[NCLUG] sw raid, recovery after install
Michael Milligan
milli at acmeps.com
Thu Jan 17 04:20:36 MST 2013
On 01/16/2013 11:01 PM, Sean Reifschneider wrote:
> On 01/16/2013 08:19 PM, Bob Proulx wrote:
>
> The rebuild rates are all over the map...
I've noticed the same thing, even with ARC tuning. Scrub speeds don't
seem to be related to array size or # of drives, not in any expected way.
>
>> I will note that it is interesting to me that the bug Mike reported
>> referenced the reboot at the end of an install that might interrupt a
>> long running sync and restart it causing the process to restart back
>> at the beginning again. That sentiment plays right into my thinking.

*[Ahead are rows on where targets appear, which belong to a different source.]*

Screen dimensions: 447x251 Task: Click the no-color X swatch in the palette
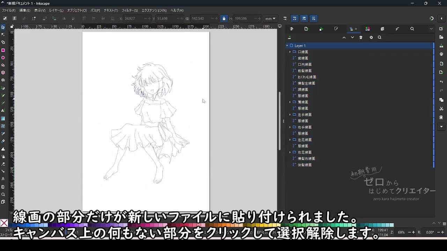(4, 223)
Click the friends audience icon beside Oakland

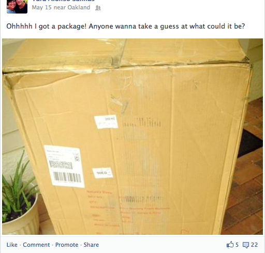coord(98,8)
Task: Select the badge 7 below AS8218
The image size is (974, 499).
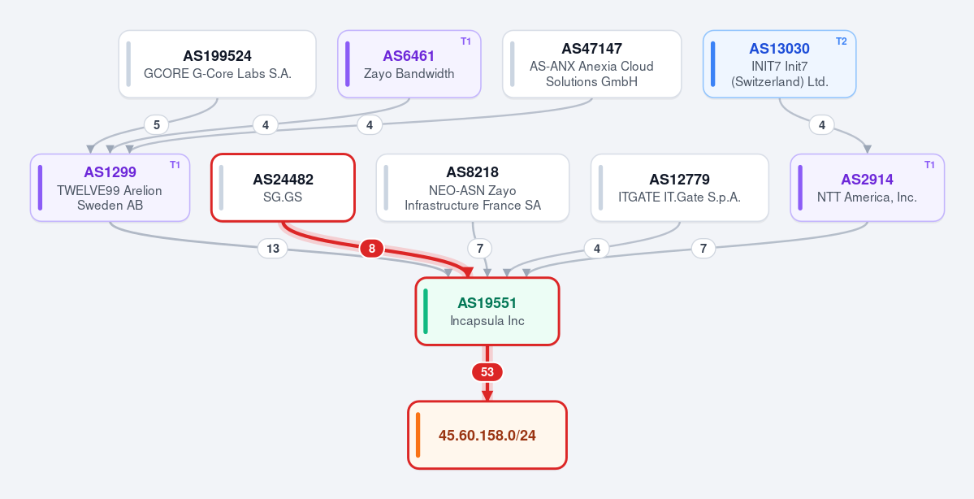Action: click(479, 249)
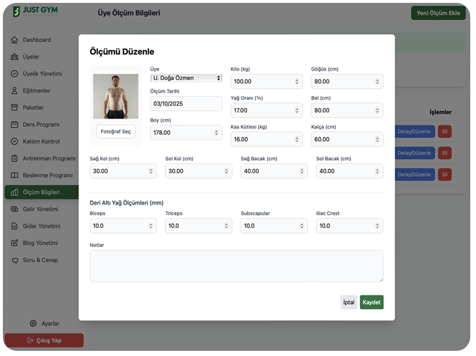Image resolution: width=476 pixels, height=356 pixels.
Task: Click the Üyeler people icon
Action: pos(14,57)
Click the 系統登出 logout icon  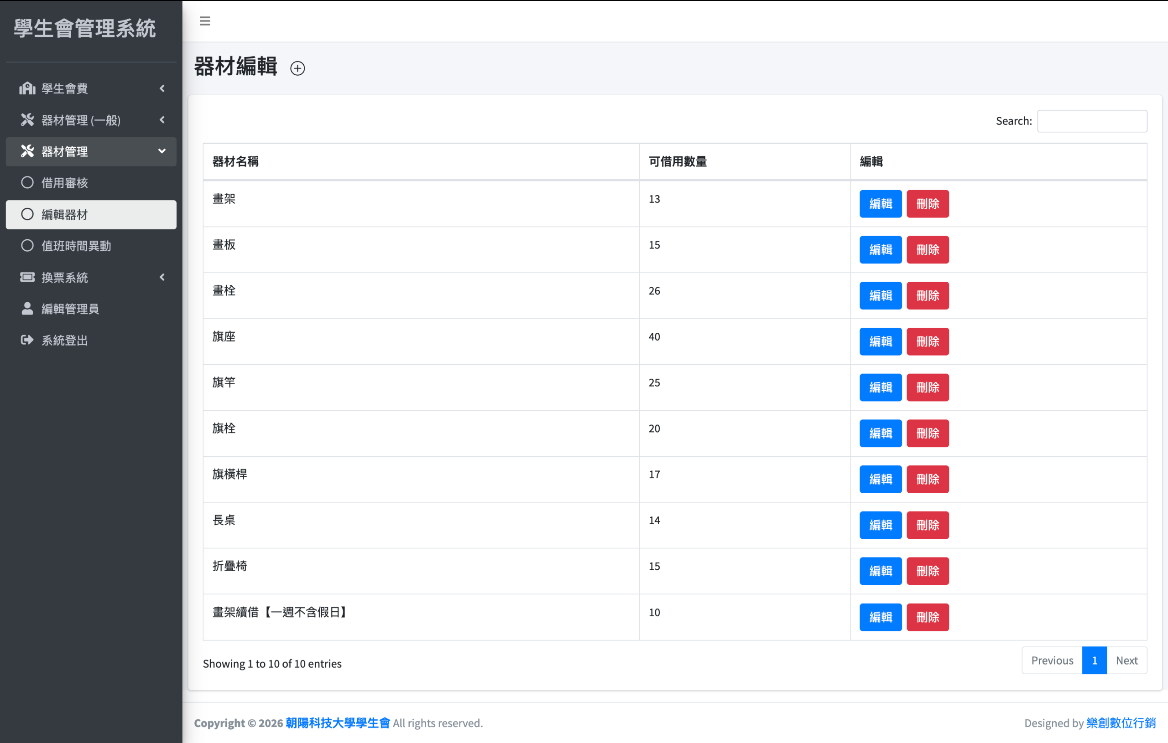27,340
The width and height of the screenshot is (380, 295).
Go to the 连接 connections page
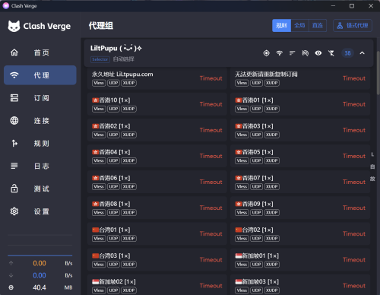click(40, 121)
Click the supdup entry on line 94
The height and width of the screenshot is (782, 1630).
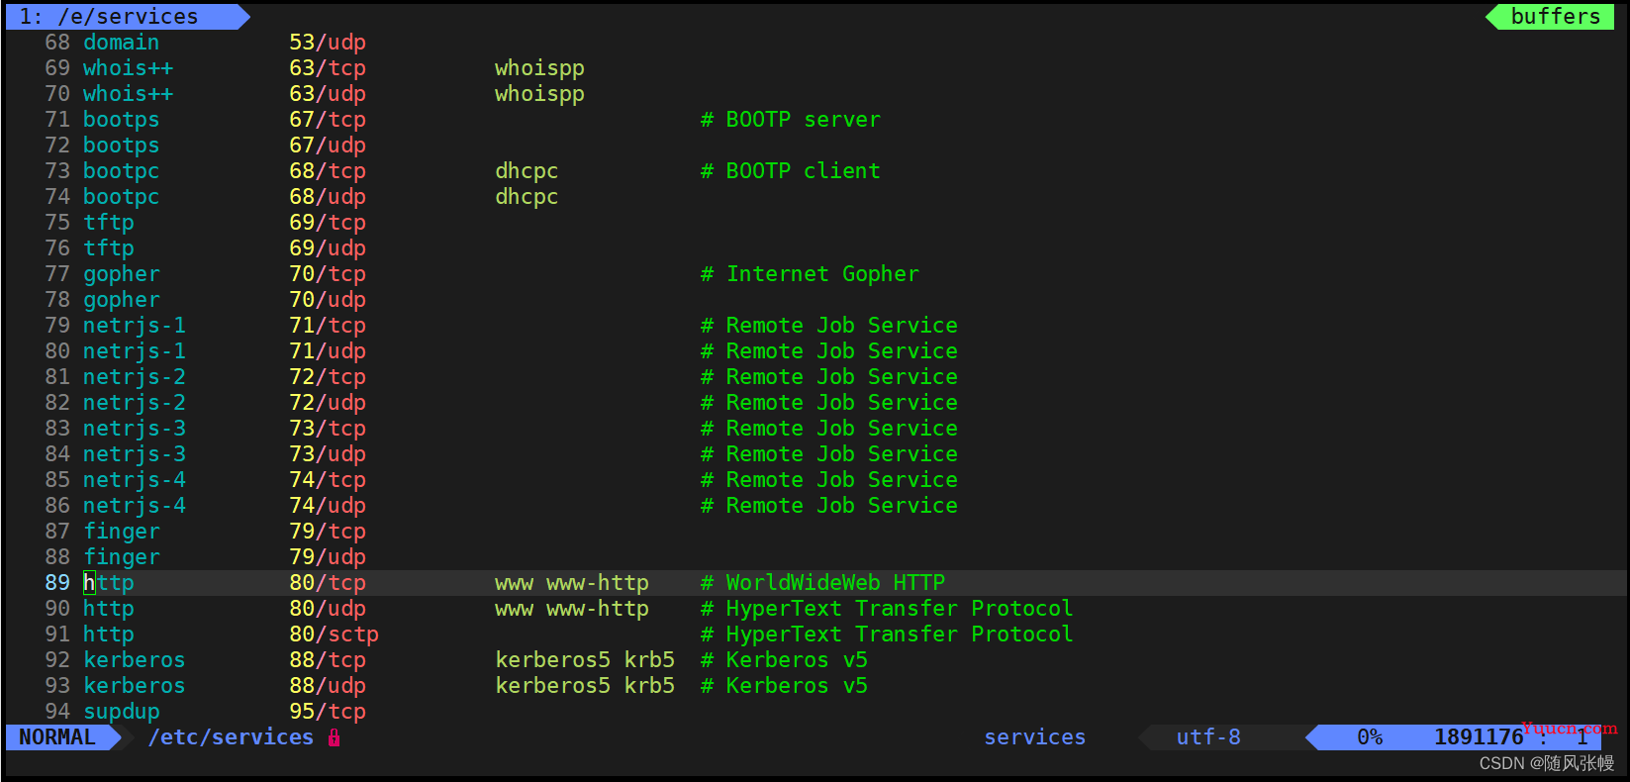pyautogui.click(x=122, y=712)
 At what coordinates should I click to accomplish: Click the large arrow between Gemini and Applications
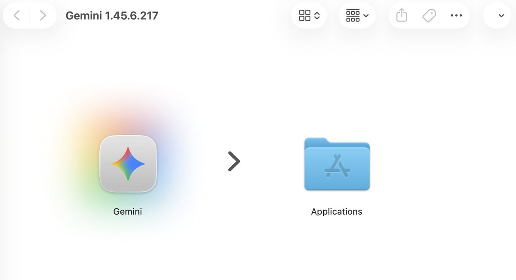pos(234,161)
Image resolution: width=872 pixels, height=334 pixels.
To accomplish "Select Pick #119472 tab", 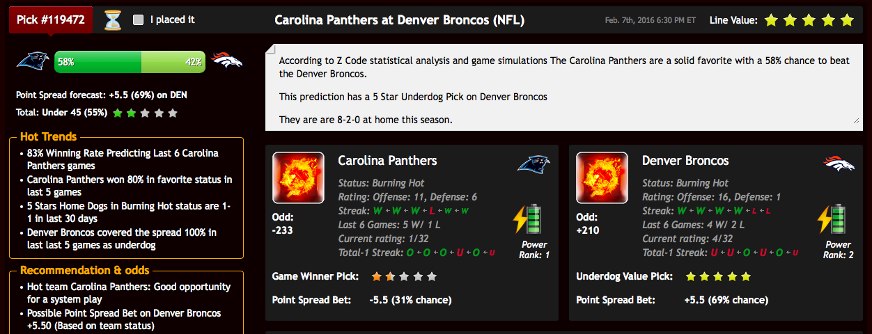I will 52,19.
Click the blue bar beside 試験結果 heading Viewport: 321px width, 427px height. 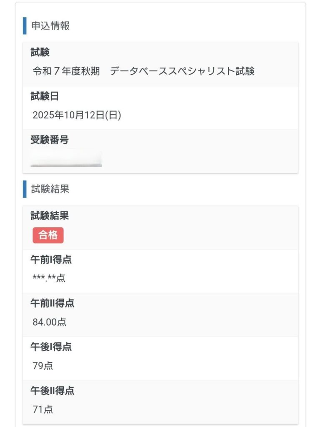coord(25,189)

Way back when I reported that, the resync process (RAID5 on 3 drives)
had a non-negligible impact on the length of an install session. It's
supposed to give current writes/reads priority, but it didn't do that
very well. It was close to double the amount of time compared to a
second identical system I built where I manually built the array
specifically using 'mdadm create ... --assume-clean ... '.
> Well, personally, I'm not that concerned about losing a couple of minutes
> RAID build time. :-) Our typical server install takes around 2, maybe 2.5
It was on the order of an extra 30 minutes for me. Very annoying.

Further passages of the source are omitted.